Nos gritaban con alevosía que había llegado el último día de la guerra, ubicaban pancantartas en las tribunas del Capitolio Nacional, creaban tendencias en el Twitter y nos señalaban como amigos de la guerra; esos alevosos fueron aquellos que decidieron autodenominarse amigos de la paz.

Por su puesto que en nada me alegra haber tenido la razón, hubiese querido desacertar en mi pronóstico, pero los lamentables hechos de los días recientes, no dejan duda que la paz que firmaron en papeles, no garantiza la finalización de los ataques terroristas en nuestro país.

Es imposible olvidar las amenazas del presidente Juan Manuel Santos y de su paniaguado negociador con las Farc, Humberto de la Calle. Fueron ellos quienes anunciaron la tragedia que hoy estamos viviendo por cuenta de la violencia generalizada que ha costado la vida de varios de nuestros héroes de la Fuerza Pública. ¿Acaso estaban reconociendo desde entonces su inevitable fracaso en materia de seguridad?

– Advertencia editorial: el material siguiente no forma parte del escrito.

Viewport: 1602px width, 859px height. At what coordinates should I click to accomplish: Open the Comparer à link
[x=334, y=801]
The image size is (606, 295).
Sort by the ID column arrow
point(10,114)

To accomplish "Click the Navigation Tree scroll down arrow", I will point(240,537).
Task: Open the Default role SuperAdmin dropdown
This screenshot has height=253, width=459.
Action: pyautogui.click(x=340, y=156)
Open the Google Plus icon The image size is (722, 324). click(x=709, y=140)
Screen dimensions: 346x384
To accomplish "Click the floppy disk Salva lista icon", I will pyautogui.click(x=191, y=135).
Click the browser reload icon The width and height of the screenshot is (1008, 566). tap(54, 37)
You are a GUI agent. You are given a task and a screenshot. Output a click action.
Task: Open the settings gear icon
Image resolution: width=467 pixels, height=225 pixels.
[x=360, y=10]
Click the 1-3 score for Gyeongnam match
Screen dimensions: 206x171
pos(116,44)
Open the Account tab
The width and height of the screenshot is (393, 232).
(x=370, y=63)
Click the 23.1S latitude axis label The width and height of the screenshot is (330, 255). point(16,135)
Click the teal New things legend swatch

La paz no es el vacío que deja la guerra, la paz es un escenario en el que los valores y los principios sociales se vuelven oxigeno para los individuos que hacen parte de una colectividad, por eso fue que nunca confiamos en que firmando unas hojas y lanzándolas a los cuatro vientos, llegaría eso a lo que algunos decidieron llamar paz.

Los actos canallas contra los miembros de la Policía no pueden mantenerse en nuestro país, a los colombianos no se nos puede convertir en noticia simple el asesinato de uno más de nuestros soldados o policías; mientras esa condenada situación sea una constante y la sensibilidad de los colombianos se disminuya, los bandidos seguirán actuando con sevicia para intentar amilanar al pueblo.

Nos hemos preguntado, ¿hasta cuándo el presidente Santos continuará con su actitud blandengue contra el crimen? Ya es hora de que a Colombia regrese la mano dura, necesitamos un mandatario con carácter y firmeza, que no tema a ser el primer soldado de la patria y que no le tiemble la mano para enviar a una cárcel de los Estados Unidos a quienes desangraron la República durante 60 años.

En suma, queda comprobado que la paz no es un compromiso inicuo y estéril entre partes ilegítimas, el posconflicto del que tanto alardearon no existe en la practica, es de papel.